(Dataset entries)
#####

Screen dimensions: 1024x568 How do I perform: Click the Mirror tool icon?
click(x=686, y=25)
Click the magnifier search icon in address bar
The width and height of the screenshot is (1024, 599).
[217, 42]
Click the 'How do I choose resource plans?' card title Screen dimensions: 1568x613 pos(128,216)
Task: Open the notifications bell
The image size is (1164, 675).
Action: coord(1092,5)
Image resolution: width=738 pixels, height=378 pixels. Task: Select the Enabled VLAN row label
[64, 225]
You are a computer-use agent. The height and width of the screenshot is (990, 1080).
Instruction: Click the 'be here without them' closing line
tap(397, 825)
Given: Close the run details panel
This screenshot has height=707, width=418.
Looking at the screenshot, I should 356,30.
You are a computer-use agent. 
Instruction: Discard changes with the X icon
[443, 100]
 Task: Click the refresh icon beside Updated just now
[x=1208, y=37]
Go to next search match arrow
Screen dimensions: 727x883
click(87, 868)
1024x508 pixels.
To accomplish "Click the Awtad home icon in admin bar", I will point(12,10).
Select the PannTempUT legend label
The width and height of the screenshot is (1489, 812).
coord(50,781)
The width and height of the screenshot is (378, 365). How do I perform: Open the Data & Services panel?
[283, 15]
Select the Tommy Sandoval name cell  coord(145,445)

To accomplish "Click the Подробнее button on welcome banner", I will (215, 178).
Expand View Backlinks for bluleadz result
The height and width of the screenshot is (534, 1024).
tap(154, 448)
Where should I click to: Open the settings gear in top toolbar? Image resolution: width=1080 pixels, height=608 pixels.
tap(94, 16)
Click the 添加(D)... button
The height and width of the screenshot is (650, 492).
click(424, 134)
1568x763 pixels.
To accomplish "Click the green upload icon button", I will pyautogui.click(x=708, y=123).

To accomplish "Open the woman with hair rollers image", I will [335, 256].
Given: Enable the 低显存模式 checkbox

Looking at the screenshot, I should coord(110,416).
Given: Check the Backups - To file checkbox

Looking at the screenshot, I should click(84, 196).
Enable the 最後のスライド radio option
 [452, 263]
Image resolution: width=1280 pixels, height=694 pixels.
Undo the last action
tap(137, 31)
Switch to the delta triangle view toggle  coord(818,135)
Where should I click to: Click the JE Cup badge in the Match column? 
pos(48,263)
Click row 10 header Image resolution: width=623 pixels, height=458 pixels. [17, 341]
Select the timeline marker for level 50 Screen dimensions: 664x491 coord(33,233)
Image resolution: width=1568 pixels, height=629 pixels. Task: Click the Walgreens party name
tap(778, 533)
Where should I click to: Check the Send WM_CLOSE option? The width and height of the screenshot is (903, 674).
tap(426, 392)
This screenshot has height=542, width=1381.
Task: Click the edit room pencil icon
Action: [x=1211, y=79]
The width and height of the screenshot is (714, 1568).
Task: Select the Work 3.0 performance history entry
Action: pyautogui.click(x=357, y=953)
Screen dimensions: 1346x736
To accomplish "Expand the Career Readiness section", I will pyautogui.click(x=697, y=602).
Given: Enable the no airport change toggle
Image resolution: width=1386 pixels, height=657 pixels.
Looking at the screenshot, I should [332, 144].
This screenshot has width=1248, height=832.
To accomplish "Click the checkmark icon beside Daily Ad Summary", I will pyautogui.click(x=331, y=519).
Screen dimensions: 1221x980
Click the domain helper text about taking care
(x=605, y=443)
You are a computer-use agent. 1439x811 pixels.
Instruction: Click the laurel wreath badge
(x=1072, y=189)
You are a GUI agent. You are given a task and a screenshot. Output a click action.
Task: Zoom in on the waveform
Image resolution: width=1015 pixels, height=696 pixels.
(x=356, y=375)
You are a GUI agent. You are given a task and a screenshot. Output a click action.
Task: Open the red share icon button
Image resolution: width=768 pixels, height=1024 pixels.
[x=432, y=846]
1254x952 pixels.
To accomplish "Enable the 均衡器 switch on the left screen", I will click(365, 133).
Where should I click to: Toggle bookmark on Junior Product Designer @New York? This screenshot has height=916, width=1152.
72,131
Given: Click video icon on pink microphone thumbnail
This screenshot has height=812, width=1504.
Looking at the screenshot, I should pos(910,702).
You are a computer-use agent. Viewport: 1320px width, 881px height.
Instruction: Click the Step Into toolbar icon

#####

◆ **Exercise prompt**
Retype the entries word for word.

◆ **Final answer**
Screen dimensions: 1024x568 How do I perform: Click the Mirror tool icon?
click(x=686, y=25)
Click the magnifier search icon in address bar
The width and height of the screenshot is (1024, 599).
[217, 42]
Click the 'How do I choose resource plans?' card title Screen dimensions: 1568x613 pos(128,216)
Task: Open the notifications bell
The image size is (1164, 675).
Action: coord(1092,5)
Image resolution: width=738 pixels, height=378 pixels. Task: Select the Enabled VLAN row label
[64, 225]
You are a computer-use agent. The height and width of the screenshot is (990, 1080).
Instruction: Click the 'be here without them' closing line
tap(397, 825)
Given: Close the run details panel
This screenshot has height=707, width=418.
Looking at the screenshot, I should 356,30.
You are a computer-use agent. 
Instruction: Discard changes with the X icon
[443, 100]
 Task: Click the refresh icon beside Updated just now
[x=1208, y=37]
Go to next search match arrow
Screen dimensions: 727x883
click(87, 868)
1024x508 pixels.
To accomplish "Click the Awtad home icon in admin bar", I will point(12,10).
Select the PannTempUT legend label
The width and height of the screenshot is (1489, 812).
coord(50,781)
The width and height of the screenshot is (378, 365). How do I perform: Open the Data & Services panel?
[283, 15]
Select the Tommy Sandoval name cell  coord(145,445)

To accomplish "Click the Подробнее button on welcome banner", I will (215, 178).
Expand View Backlinks for bluleadz result
The height and width of the screenshot is (534, 1024).
tap(154, 448)
Where should I click to: Open the settings gear in top toolbar? Image resolution: width=1080 pixels, height=608 pixels.
tap(94, 16)
Click the 添加(D)... button
The height and width of the screenshot is (650, 492).
click(424, 134)
1568x763 pixels.
To accomplish "Click the green upload icon button", I will pyautogui.click(x=708, y=123).

To accomplish "Open the woman with hair rollers image", I will [335, 256].
Given: Enable the 低显存模式 checkbox

Looking at the screenshot, I should coord(110,416).
Given: Check the Backups - To file checkbox

Looking at the screenshot, I should click(84, 196).
Enable the 最後のスライド radio option
 [452, 263]
Image resolution: width=1280 pixels, height=694 pixels.
Undo the last action
tap(137, 31)
Switch to the delta triangle view toggle  coord(818,135)
Where should I click to: Click the JE Cup badge in the Match column? 
pos(48,263)
Click row 10 header Image resolution: width=623 pixels, height=458 pixels. [17, 341]
Select the timeline marker for level 50 Screen dimensions: 664x491 coord(33,233)
Image resolution: width=1568 pixels, height=629 pixels. Task: Click the Walgreens party name
tap(778, 533)
Where should I click to: Check the Send WM_CLOSE option? The width and height of the screenshot is (903, 674).
tap(426, 392)
This screenshot has height=542, width=1381.
Task: Click the edit room pencil icon
Action: [x=1211, y=79]
The width and height of the screenshot is (714, 1568).
Task: Select the Work 3.0 performance history entry
Action: pyautogui.click(x=357, y=953)
Screen dimensions: 1346x736
To accomplish "Expand the Career Readiness section", I will pyautogui.click(x=697, y=602).
Given: Enable the no airport change toggle
Image resolution: width=1386 pixels, height=657 pixels.
Looking at the screenshot, I should [332, 144].
This screenshot has width=1248, height=832.
To accomplish "Click the checkmark icon beside Daily Ad Summary", I will pyautogui.click(x=331, y=519).
Screen dimensions: 1221x980
Click the domain helper text about taking care
(x=605, y=443)
You are a computer-use agent. 1439x811 pixels.
Instruction: Click the laurel wreath badge
(x=1072, y=189)
You are a GUI agent. You are given a task and a screenshot. Output a click action.
Task: Zoom in on the waveform
Image resolution: width=1015 pixels, height=696 pixels.
(x=356, y=375)
You are a GUI agent. You are given a task and a screenshot. Output a click action.
Task: Open the red share icon button
Image resolution: width=768 pixels, height=1024 pixels.
[x=432, y=846]
1254x952 pixels.
To accomplish "Enable the 均衡器 switch on the left screen", I will click(365, 133).
Where should I click to: Toggle bookmark on Junior Product Designer @New York? This screenshot has height=916, width=1152.
72,131
Given: Click video icon on pink microphone thumbnail
This screenshot has height=812, width=1504.
Looking at the screenshot, I should pos(910,702).
You are a computer-use agent. Viewport: 1320px width, 881px height.
Instruction: Click the Step Into toolbar icon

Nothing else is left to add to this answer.